==== GIVEN ENTRIES
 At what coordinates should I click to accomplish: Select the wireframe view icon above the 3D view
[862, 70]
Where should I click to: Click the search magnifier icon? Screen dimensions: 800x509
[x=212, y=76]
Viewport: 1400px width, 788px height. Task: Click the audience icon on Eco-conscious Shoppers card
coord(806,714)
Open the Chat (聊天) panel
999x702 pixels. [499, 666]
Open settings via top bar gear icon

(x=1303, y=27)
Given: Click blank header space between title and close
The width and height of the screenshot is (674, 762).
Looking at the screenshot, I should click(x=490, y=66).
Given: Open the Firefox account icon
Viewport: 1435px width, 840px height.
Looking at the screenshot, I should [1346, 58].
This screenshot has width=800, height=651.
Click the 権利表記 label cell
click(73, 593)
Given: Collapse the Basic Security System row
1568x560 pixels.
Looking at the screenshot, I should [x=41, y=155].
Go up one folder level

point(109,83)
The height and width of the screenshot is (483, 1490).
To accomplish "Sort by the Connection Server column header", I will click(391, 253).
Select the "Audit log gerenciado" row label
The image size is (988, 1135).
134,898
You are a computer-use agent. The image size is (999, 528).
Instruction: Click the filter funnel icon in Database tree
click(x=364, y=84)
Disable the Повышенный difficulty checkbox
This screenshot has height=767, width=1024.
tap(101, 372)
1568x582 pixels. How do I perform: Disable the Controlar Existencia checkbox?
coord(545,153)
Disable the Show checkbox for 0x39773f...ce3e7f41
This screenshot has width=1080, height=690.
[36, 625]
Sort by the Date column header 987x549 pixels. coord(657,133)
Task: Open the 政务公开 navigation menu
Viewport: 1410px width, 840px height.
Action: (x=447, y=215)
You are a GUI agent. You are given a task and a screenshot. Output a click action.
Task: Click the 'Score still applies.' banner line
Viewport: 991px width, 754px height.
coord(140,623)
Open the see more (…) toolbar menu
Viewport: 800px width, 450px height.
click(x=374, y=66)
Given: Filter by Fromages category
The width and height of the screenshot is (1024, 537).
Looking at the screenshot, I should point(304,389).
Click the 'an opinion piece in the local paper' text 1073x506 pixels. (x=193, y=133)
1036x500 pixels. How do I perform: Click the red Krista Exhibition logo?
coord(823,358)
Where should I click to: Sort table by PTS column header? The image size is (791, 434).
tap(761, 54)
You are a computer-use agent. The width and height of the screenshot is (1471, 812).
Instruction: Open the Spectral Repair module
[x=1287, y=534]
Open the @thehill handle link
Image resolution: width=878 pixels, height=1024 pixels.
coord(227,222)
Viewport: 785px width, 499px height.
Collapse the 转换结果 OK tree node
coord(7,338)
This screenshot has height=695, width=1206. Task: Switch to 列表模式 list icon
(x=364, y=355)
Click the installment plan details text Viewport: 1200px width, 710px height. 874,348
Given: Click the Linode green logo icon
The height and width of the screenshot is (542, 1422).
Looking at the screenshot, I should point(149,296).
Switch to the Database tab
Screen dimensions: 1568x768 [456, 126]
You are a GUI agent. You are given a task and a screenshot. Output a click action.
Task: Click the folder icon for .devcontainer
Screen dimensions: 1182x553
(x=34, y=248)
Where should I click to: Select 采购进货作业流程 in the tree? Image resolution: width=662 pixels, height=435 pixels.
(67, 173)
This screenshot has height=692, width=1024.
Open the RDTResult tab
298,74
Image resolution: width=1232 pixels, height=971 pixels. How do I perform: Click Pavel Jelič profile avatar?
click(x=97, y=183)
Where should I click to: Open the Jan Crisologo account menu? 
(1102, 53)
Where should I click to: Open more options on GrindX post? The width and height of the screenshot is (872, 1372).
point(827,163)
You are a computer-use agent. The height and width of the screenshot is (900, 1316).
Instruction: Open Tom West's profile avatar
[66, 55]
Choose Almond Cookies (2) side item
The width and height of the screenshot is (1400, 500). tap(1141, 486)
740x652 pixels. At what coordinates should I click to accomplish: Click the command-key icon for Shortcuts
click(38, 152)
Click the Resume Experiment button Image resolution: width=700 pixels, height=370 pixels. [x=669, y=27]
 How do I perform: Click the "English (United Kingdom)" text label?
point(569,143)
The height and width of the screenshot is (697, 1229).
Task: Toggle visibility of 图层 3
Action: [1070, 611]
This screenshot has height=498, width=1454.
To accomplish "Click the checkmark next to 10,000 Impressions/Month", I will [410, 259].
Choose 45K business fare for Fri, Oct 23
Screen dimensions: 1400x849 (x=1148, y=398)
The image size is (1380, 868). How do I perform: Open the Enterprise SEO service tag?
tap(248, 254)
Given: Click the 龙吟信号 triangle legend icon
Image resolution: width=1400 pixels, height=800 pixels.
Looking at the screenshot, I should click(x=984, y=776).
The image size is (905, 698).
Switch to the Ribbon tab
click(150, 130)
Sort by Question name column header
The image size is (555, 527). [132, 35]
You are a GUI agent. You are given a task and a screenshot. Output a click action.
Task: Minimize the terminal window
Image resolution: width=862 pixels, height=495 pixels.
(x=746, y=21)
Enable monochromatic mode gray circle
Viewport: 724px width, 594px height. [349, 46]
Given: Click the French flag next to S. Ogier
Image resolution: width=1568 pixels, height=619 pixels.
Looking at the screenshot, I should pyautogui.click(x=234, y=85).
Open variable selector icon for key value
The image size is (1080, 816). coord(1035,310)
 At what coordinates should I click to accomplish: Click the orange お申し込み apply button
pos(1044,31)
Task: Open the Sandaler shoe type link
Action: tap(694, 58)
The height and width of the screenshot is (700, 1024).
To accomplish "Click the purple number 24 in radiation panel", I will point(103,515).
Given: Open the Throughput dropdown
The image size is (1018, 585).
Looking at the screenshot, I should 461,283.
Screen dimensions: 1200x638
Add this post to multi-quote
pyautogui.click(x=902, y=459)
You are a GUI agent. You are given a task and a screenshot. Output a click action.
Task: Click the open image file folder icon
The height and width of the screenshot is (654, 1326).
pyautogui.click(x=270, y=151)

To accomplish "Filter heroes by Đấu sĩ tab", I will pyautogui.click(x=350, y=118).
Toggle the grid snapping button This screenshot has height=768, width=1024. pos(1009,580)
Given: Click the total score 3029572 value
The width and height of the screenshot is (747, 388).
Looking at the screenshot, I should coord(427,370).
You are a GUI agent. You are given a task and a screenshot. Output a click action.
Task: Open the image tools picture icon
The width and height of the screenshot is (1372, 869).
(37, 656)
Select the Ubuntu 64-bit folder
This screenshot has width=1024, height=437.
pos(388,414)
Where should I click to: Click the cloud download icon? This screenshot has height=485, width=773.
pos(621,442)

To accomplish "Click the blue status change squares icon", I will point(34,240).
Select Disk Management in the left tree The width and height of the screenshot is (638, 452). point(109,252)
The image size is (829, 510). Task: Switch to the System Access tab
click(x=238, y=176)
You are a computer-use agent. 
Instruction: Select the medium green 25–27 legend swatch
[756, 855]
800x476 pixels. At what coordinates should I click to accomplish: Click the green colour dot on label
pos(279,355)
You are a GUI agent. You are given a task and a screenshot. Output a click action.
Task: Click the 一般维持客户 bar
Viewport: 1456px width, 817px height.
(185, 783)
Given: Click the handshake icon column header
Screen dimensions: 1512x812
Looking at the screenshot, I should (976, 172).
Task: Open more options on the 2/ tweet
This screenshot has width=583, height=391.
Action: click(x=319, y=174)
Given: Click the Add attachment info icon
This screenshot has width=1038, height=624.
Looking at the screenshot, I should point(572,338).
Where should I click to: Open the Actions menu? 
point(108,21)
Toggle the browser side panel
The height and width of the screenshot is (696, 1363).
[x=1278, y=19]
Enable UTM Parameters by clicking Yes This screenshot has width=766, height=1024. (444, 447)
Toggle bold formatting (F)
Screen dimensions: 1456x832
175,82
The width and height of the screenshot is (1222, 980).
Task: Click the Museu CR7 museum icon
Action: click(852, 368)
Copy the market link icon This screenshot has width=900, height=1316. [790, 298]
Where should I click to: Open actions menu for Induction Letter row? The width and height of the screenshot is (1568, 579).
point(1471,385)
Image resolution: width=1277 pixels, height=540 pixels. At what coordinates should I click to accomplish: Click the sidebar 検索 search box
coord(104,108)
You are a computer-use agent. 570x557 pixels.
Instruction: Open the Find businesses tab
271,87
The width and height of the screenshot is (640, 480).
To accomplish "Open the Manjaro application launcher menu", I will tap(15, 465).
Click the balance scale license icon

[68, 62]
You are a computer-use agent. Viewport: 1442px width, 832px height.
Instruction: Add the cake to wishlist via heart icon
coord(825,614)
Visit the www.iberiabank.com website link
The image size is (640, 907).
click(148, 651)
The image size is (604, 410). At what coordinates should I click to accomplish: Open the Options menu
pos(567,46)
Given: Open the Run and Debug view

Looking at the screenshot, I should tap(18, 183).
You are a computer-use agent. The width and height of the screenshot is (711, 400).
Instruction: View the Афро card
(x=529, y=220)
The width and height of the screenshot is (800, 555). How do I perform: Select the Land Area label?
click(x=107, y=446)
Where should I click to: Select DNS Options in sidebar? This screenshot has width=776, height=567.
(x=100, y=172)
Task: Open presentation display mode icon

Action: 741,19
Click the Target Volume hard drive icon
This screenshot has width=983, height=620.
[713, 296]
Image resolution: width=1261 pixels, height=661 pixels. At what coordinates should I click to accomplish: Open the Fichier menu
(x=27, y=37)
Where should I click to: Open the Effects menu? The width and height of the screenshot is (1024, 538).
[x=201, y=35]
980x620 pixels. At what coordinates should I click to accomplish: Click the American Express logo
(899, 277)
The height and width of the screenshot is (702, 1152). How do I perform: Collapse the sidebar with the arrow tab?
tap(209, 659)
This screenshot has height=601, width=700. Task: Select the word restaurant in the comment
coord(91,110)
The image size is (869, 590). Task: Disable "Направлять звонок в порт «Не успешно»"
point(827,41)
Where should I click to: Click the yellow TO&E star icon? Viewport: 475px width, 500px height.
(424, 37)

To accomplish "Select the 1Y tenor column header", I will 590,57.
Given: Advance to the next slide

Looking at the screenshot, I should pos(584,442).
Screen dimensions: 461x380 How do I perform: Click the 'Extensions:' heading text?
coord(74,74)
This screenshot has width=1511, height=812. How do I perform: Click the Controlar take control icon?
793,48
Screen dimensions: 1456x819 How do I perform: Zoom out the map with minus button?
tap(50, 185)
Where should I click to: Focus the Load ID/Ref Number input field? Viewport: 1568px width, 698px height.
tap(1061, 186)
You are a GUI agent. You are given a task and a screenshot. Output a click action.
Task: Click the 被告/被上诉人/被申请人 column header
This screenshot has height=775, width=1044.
========
> [WORK TASK]:
Reproduce exactly the stretch of the material above that starts at the line with "Viewport: 1435px width, 840px height." and ends at the line with "Click the 'an", both included, and nothing else.

> [ANSWER TO THE PROBLEM]:
Viewport: 1435px width, 840px height.
Looking at the screenshot, I should [1346, 58].
This screenshot has width=800, height=651.
Click the 権利表記 label cell
click(73, 593)
Given: Collapse the Basic Security System row
1568x560 pixels.
Looking at the screenshot, I should [x=41, y=155].
Go up one folder level

point(109,83)
The height and width of the screenshot is (483, 1490).
To accomplish "Sort by the Connection Server column header", I will click(391, 253).
Select the "Audit log gerenciado" row label
The image size is (988, 1135).
134,898
You are a computer-use agent. The image size is (999, 528).
Instruction: Click the filter funnel icon in Database tree
click(x=364, y=84)
Disable the Повышенный difficulty checkbox
This screenshot has height=767, width=1024.
tap(101, 372)
1568x582 pixels. How do I perform: Disable the Controlar Existencia checkbox?
coord(545,153)
Disable the Show checkbox for 0x39773f...ce3e7f41
This screenshot has width=1080, height=690.
[36, 625]
Sort by the Date column header 987x549 pixels. coord(657,133)
Task: Open the 政务公开 navigation menu
Viewport: 1410px width, 840px height.
Action: (x=447, y=215)
You are a GUI agent. You are given a task and a screenshot. Output a click action.
Task: Click the 'Score still applies.' banner line
Viewport: 991px width, 754px height.
coord(140,623)
Open the see more (…) toolbar menu
Viewport: 800px width, 450px height.
click(x=374, y=66)
Given: Filter by Fromages category
The width and height of the screenshot is (1024, 537).
Looking at the screenshot, I should point(304,389).
Click the 'an opinion piece in the local paper' text 1073x506 pixels. (x=193, y=133)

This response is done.